## [EXERCISE DIRECTIONS]
Reproduce word for word the lines of the records from the line containing "At what (x,y)" through the line containing "Looking at the", both included. Leave the pictures out of your copy.

## [DATASET EXCERPTS]
▬▬▬▬▬▬▬▬▬▬
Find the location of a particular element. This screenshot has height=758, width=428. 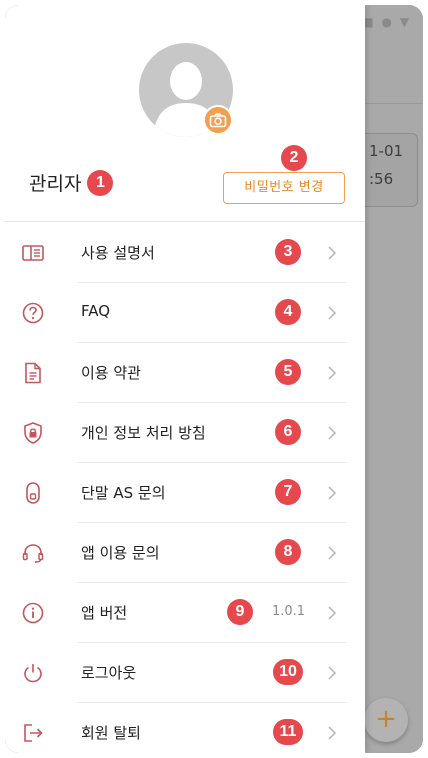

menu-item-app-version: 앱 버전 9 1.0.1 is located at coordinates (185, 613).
▬▬▬▬▬▬▬▬▬▬
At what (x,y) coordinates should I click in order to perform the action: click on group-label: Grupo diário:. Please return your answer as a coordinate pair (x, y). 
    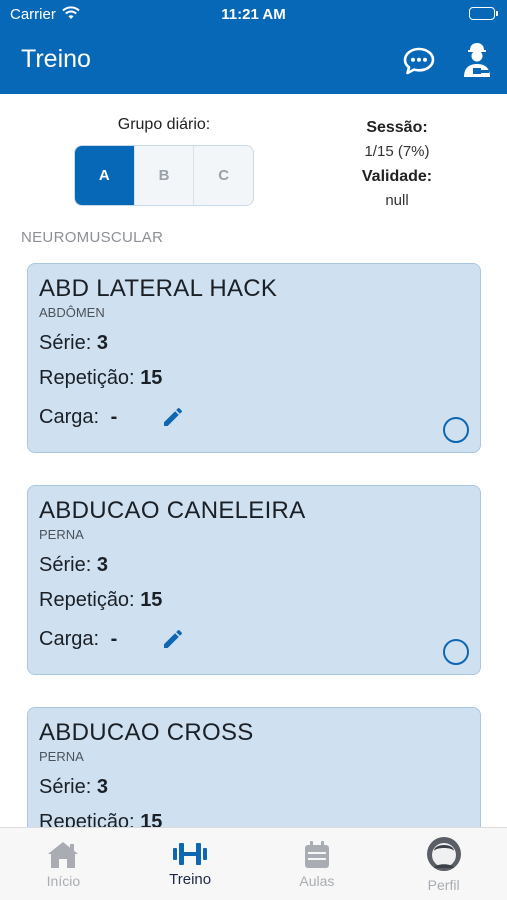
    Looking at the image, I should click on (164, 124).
▬▬▬▬▬▬▬▬▬▬
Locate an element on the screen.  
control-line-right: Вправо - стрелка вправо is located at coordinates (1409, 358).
▬▬▬▬▬▬▬▬▬▬
## [RESPONSE TO THE EXERCISE]
At what (x,y) coordinates should I click in order to perform the action: click on group-label: Grupo diário:. Please return your answer as a coordinate pair (x, y). 
    Looking at the image, I should click on (164, 124).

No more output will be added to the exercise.